The emergence of strategies where SRM techniques are used in conjunction with other complementing methods is also promising for the chromatin field. Examples include the combination of expansion microscopy (ExM) with STED (fixed cells only) (Gao et al. 2018); SMLM combined with EM (srCLEM or srCryoCLEM) (Dahlberg and Moerner 2021; Derosier 2021; Jeong and Kim 2022); SRM with single-cell spatially resolved transcriptomics (Larsson et al. 2021); and utilising deep learning approaches for optimised SRM performance (Narayanasamy et al. 2022; Wang and Rivenson 2018). An example of a multi-modal imaging technique that has been specifically crafted for studying the chromatin structure is ChromSTEM (Li et al. 2022a) which has also been combined with STORM and Partial Wave Spectroscopy (PWS) in a platform called nanoscale chromatin imaging and analysis (nano-ChIA) (Li et al. 2021a).

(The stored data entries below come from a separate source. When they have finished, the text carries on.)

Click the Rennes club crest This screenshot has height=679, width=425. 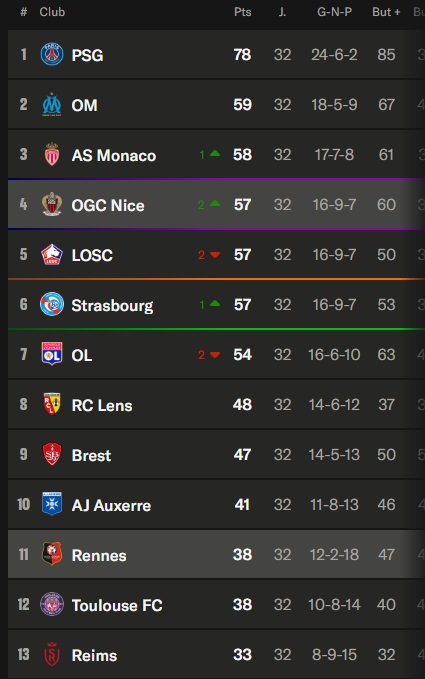pyautogui.click(x=52, y=554)
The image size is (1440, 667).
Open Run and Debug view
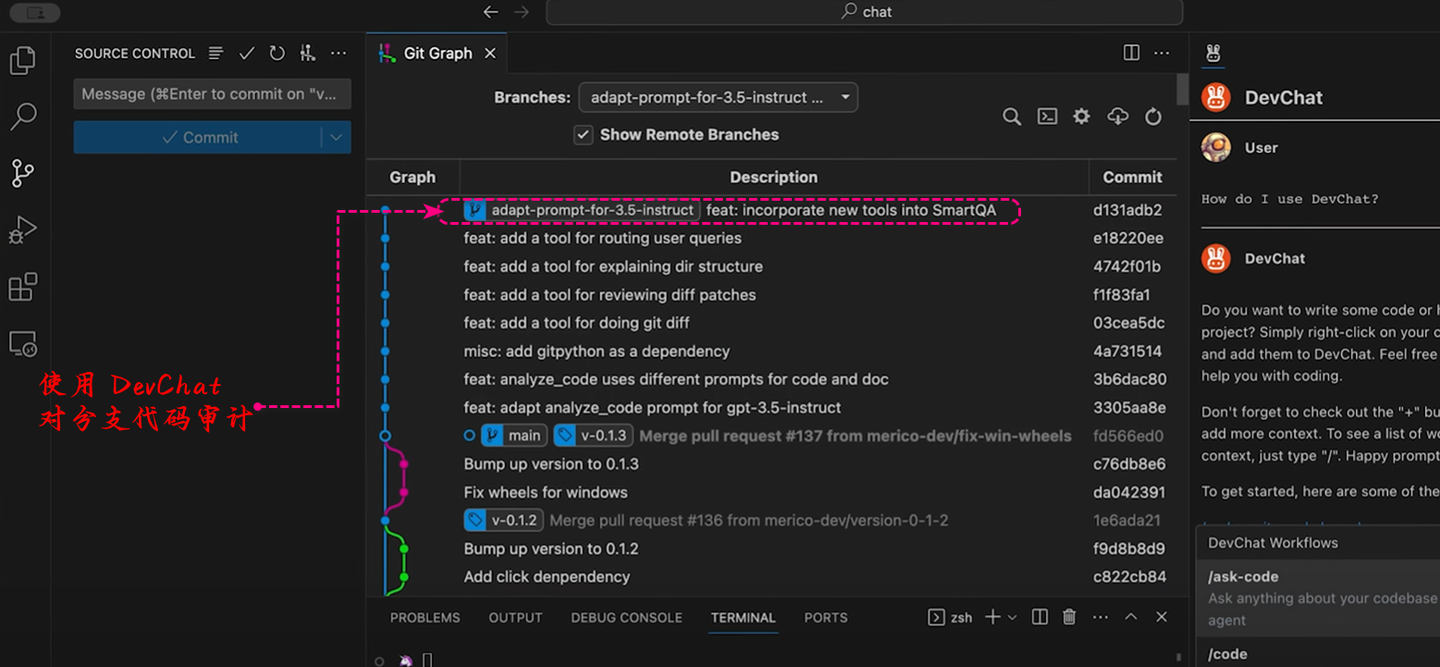tap(22, 230)
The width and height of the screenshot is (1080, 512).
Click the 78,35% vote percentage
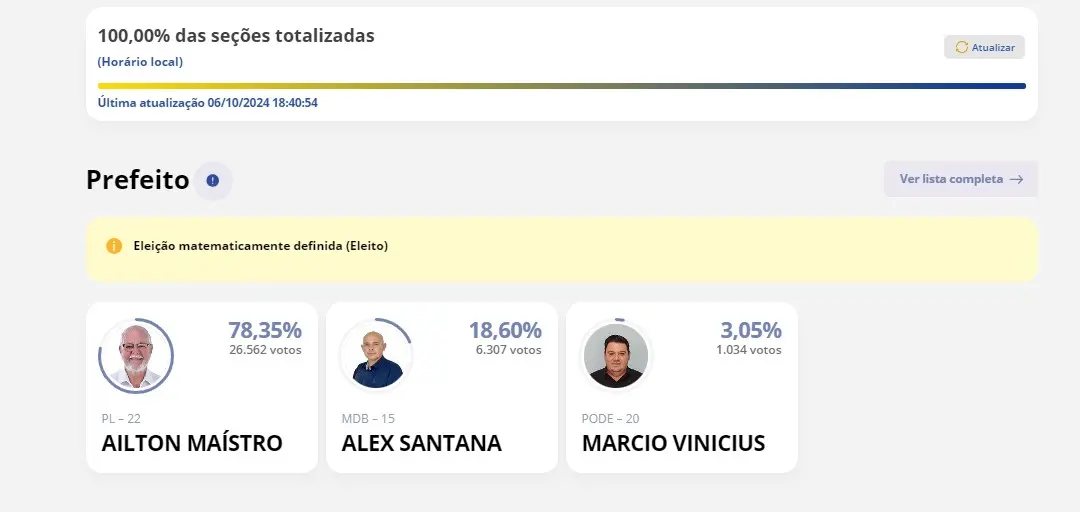264,330
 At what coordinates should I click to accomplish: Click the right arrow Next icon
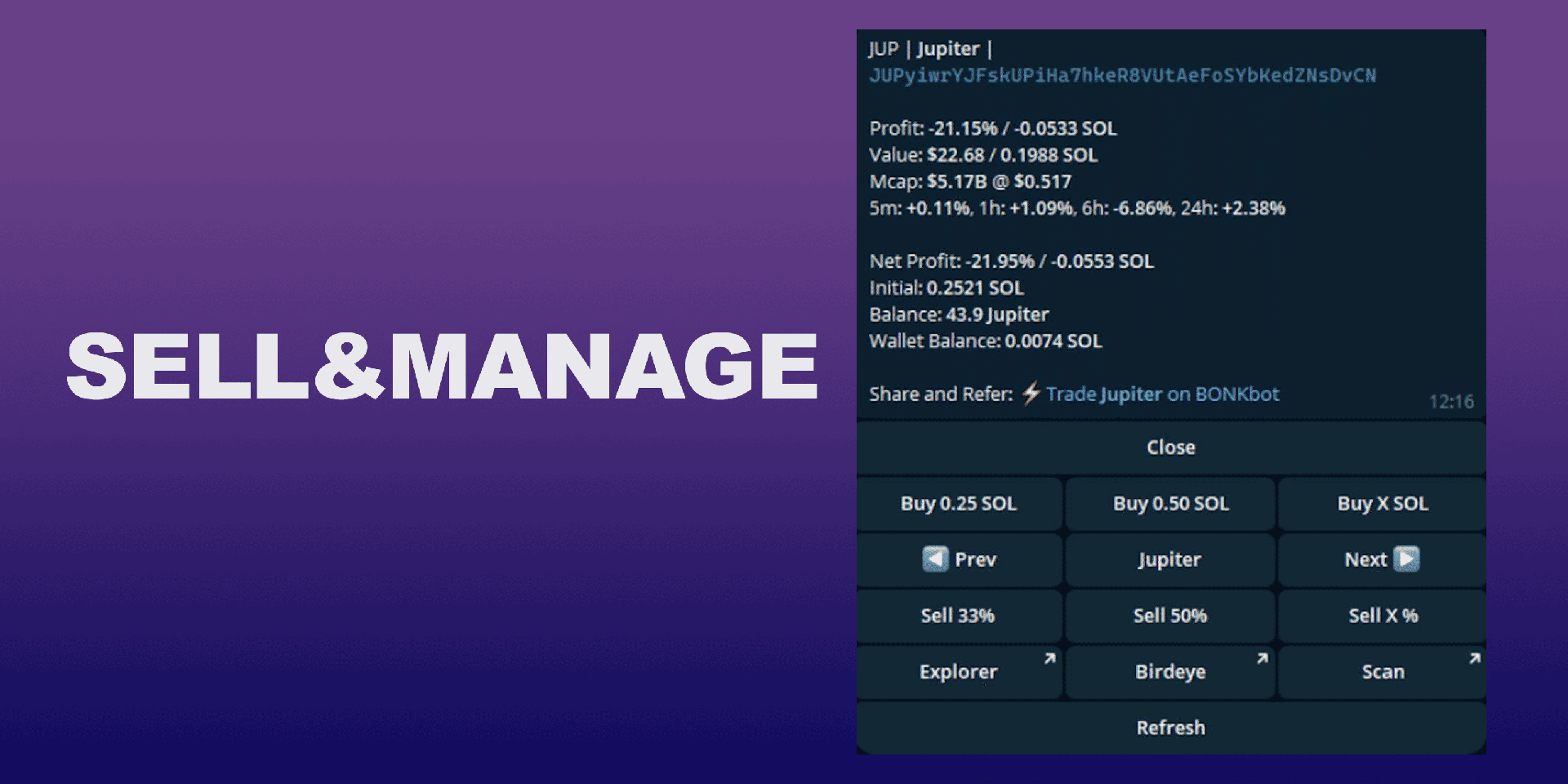coord(1406,559)
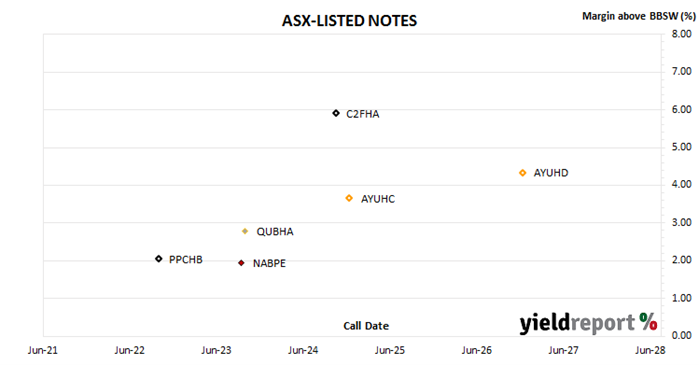The width and height of the screenshot is (699, 365).
Task: Click the 8.00 y-axis value
Action: click(682, 34)
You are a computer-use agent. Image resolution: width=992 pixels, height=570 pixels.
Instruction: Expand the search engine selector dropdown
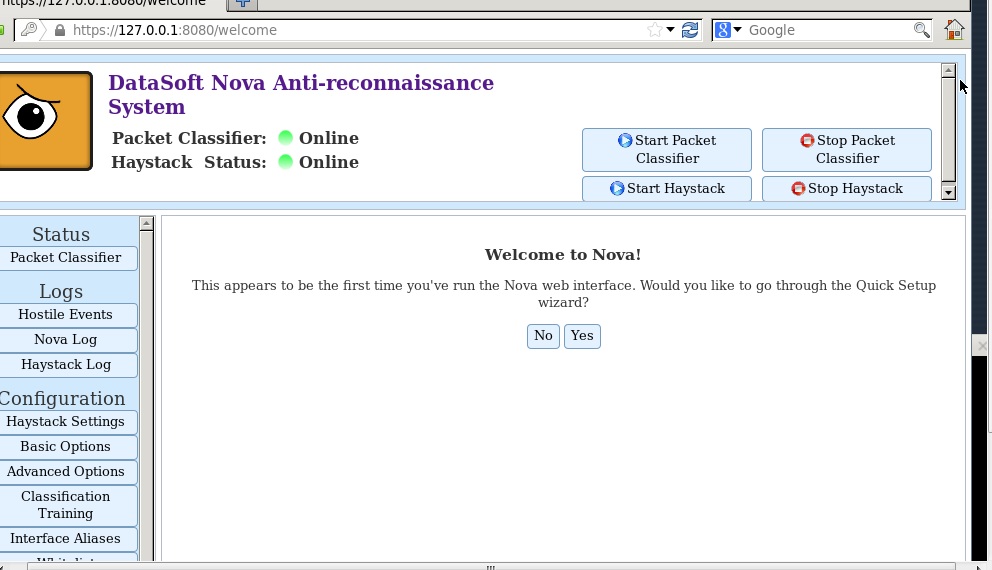click(738, 30)
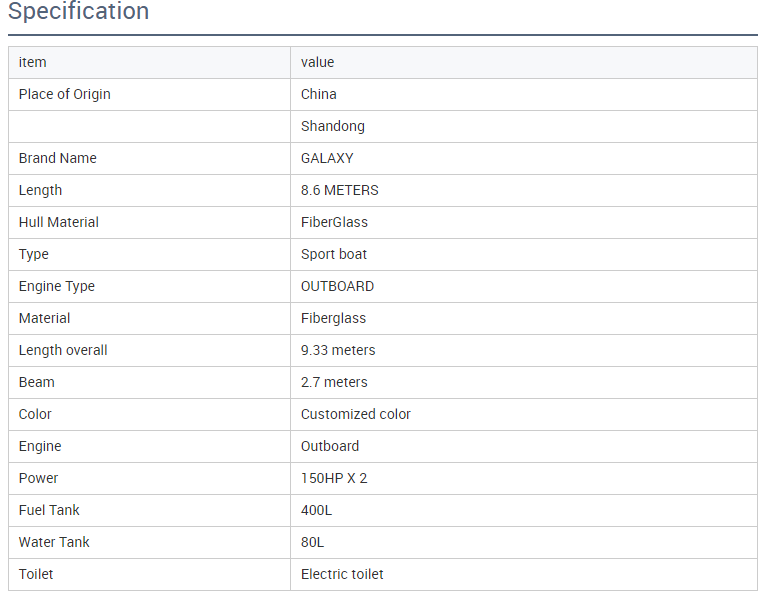Select the Electric toilet value
The image size is (763, 596).
[x=342, y=574]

With these recent technological advances, SRM is expected to become an even more important tool for investigating chromatin organisation under native cellular conditions at unprecedented spatial and temporal resolutions, providing a better understanding of how the chromatin structure enables its functioning and how important processes like transcription, replication, and repair are influenced by their localisation.